SOURCE / COMPANIES
US review of publicly traded Chinese companies' audit files shouldn't mix with political factors: expert
Published: Sep 18, 2022 10:08 PM
China US Photo: VCG

China US Photo: VCG


At a time when US inspectors are reportedly about to begin reviewing the audit files of publicly traded Chinese companies in the US, economists urge US regulators to serve market fairness and not let their work be tainted with "political factors."

"The review should serve market fairness, instead of mixing any artificial, political factors," Dong Shaopeng, a senior research fellow at the Chongyang Institute for Financial Studies at Renmin University of China, told the Global Times. 

He also stressed that the US side's sentiment of confrontation is relatively severe, saying that he hoped the review work could be carried out on the principle of cooperation, with respect for both countries' laws and with the objective of protecting the investors' interests. 

According to a recent report of the Wall Street Journal, inspectors from the US Public Company Accounting Oversight Board (PCAOB) are preparing to go to Hong Kong to review the audit files of publicly traded Chinese companies, so declared the Securities and Exchange Commission Chairman Gary Gensler.

The PCAOB is a nonprofit created by the US Congress and overseen by the US Securities and Exchange Commission (SEC).

The review process should take eight to 10 weeks, the report said, adding that companies that will be submitted to the review include Alibaba, JD.com and Yum China Holdings.

PwC Hong Kong and KPMG China are the first accounting firms that will help the US inspect the chosen audit clients, a report of the South China Morning Post noted. 

China and the US have been stuck in a lengthy standoff in terms of audit standards for Chinese companies listed on the US market.

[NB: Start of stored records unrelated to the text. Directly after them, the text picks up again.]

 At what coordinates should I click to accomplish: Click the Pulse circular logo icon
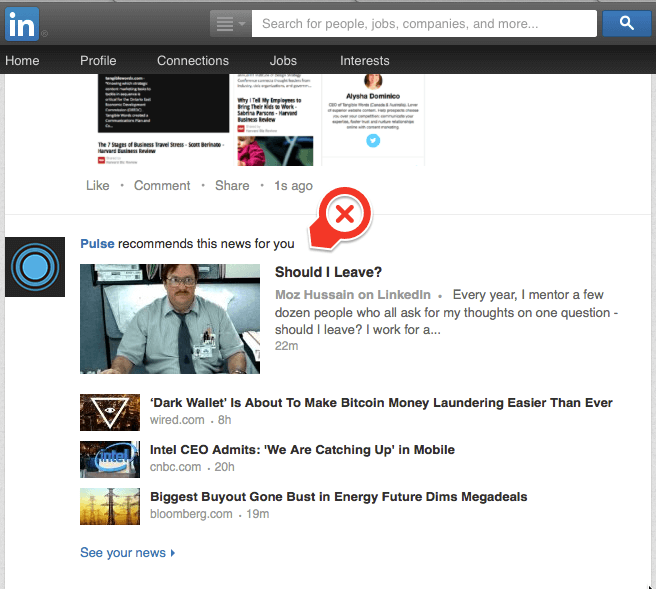point(35,267)
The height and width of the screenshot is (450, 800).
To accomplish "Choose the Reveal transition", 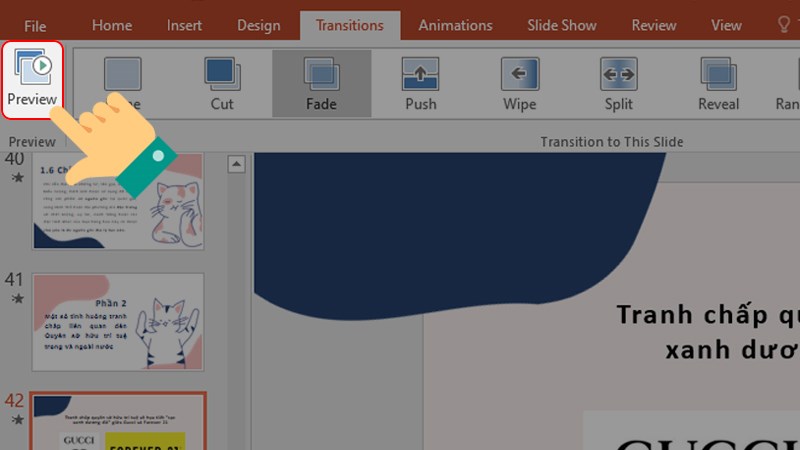I will pos(718,74).
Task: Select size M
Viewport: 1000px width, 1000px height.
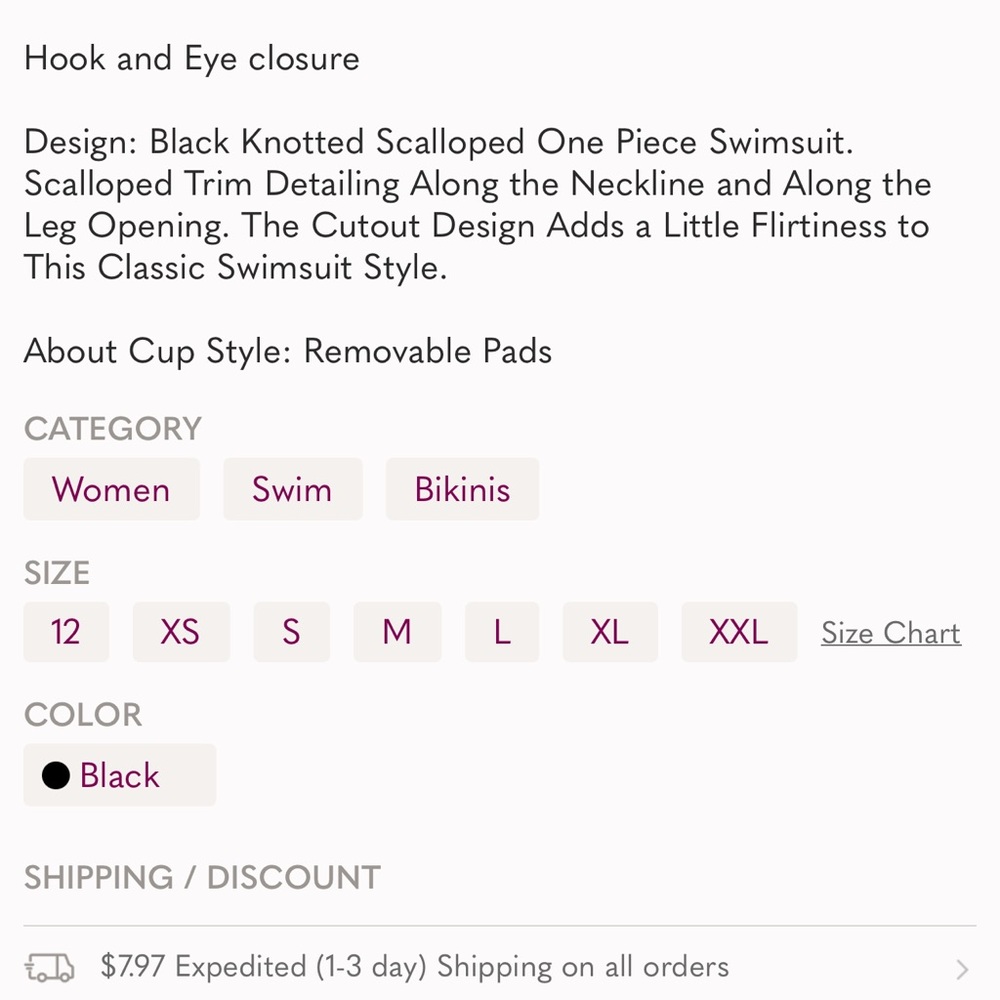Action: 397,632
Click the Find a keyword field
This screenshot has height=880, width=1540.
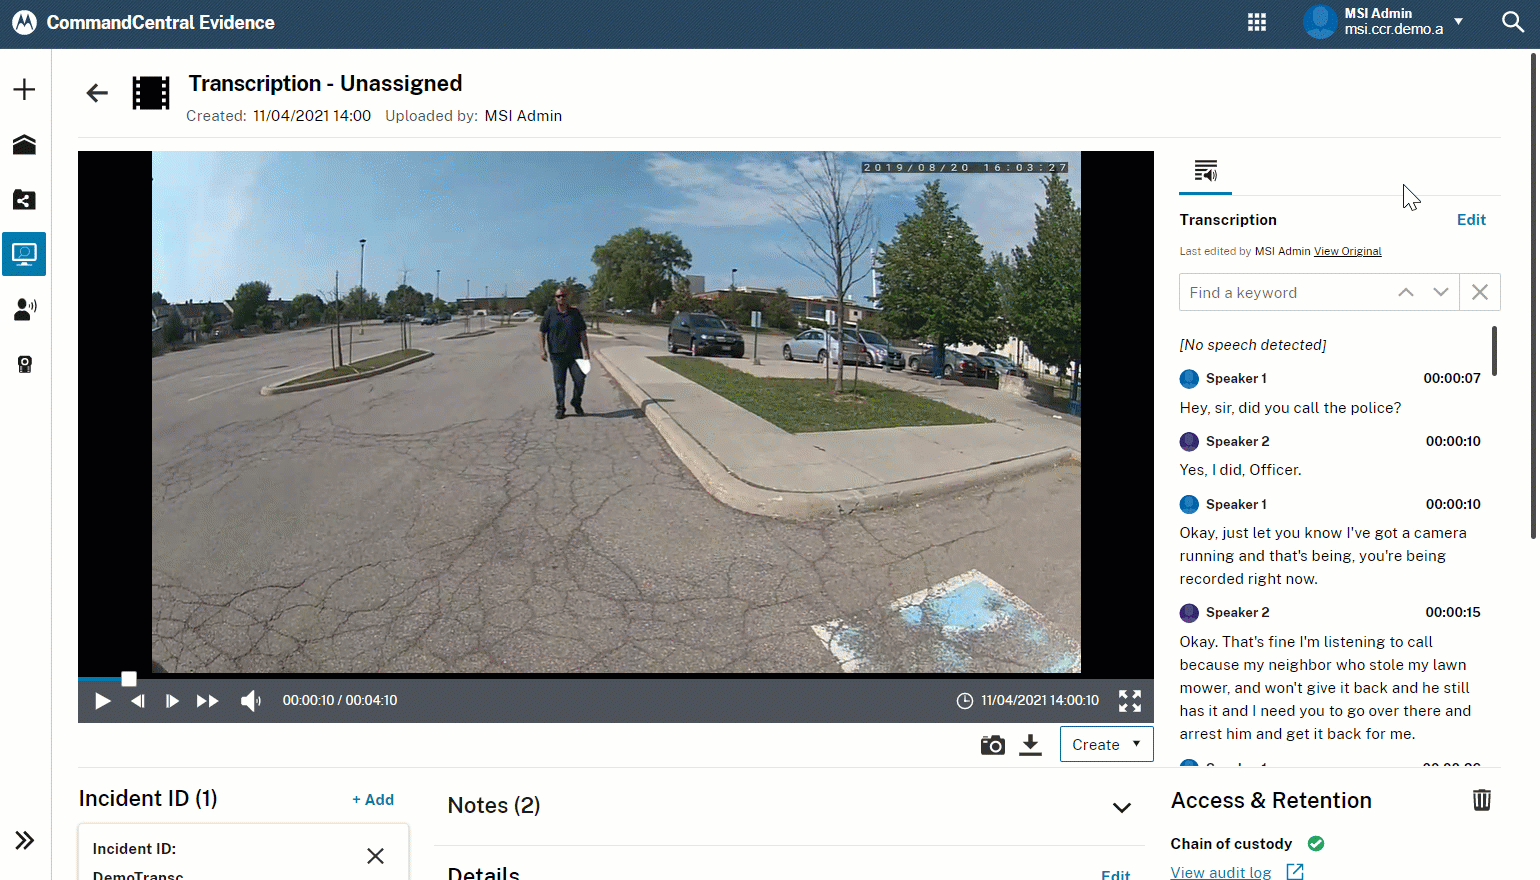(1285, 293)
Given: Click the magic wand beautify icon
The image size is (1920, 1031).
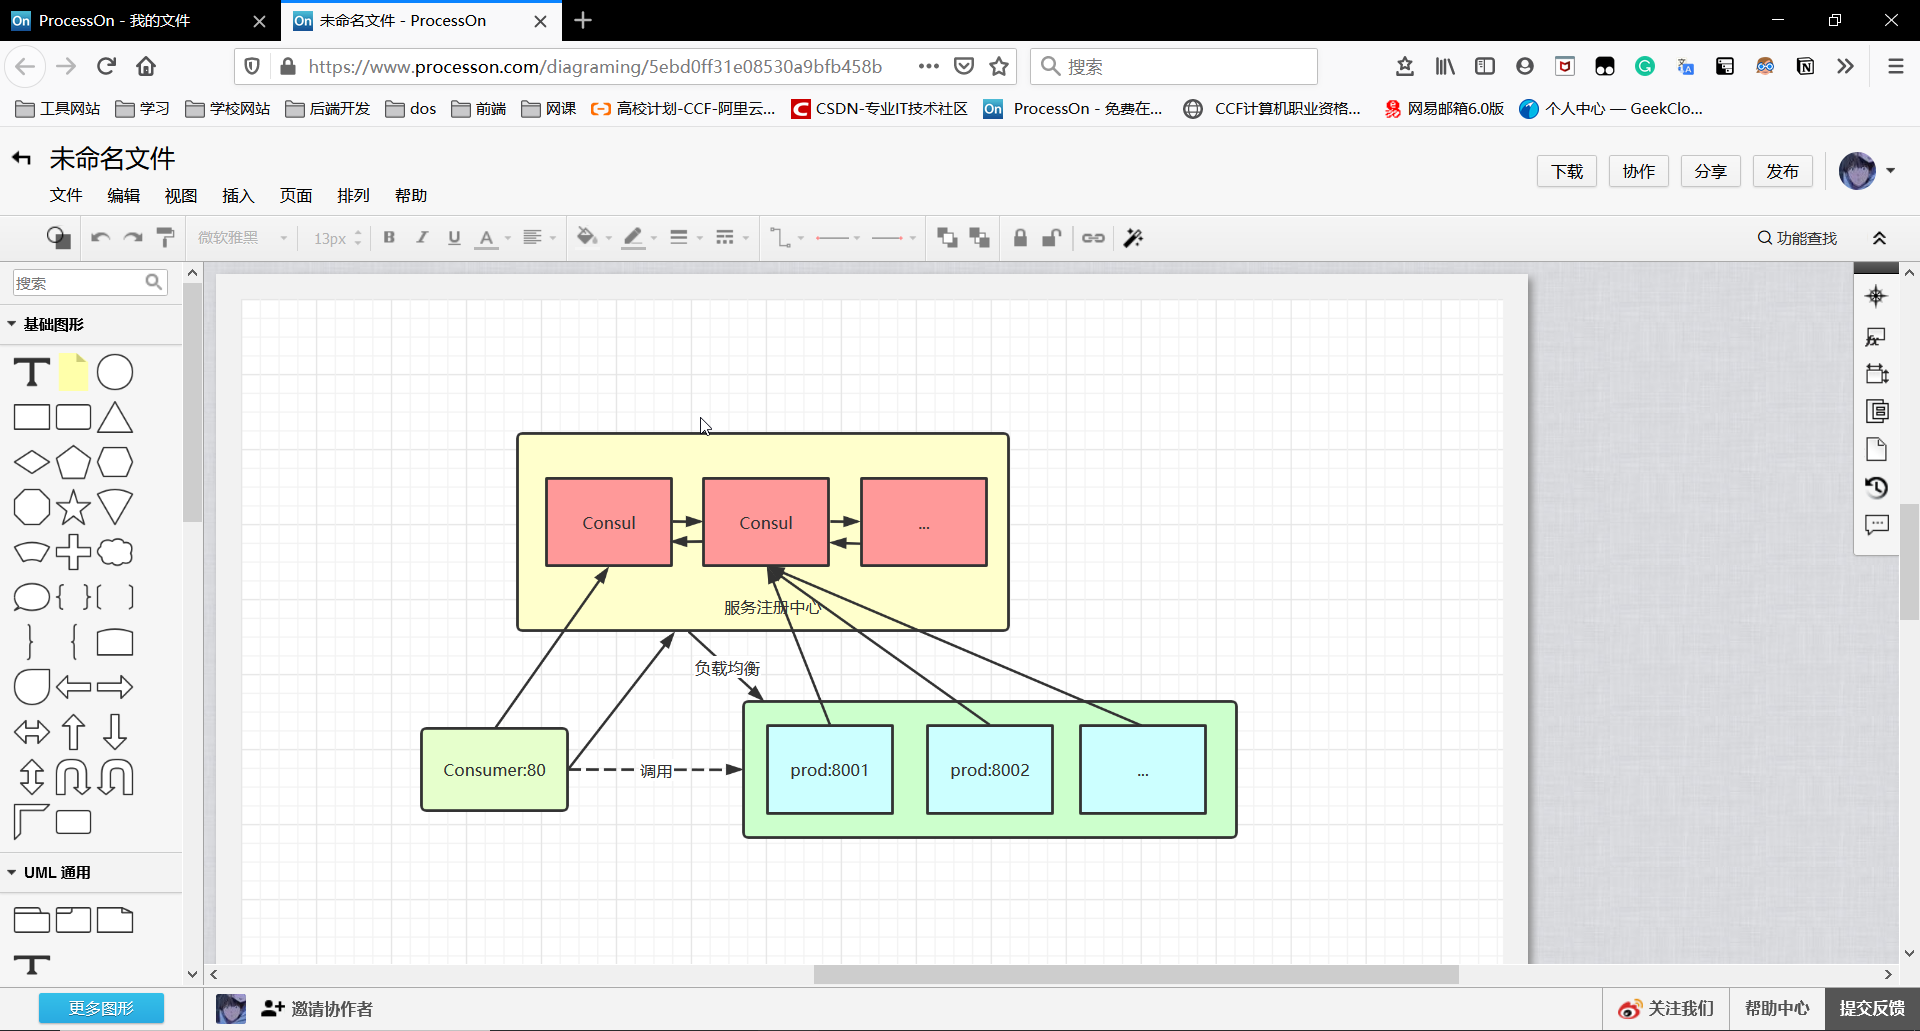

The standoff has worsened since the two countries' relations turned harsher, following trade war and tech wrestling, and a large number of Chinese companies listed in the US are in the danger of being delisted from the US market, including the aforementioned Chinese e-commerce giants.

A number of Chinese state-owned companies have also been delisted collectively from the US stock market recently under such conditions, including China Life Insurance and PetroChina.

In late August, China's securities regulator announced that it has reached an agreement on the audit dispute for listed companies, based on the principles of equality and reciprocity and abiding by each other's laws.

But the agreement does not completely dispel worries among Chinese economists about the fate of Chinese firms listed in the US, considering that the US has resorted to multiple methods to crack down on Chinese businesses and industries.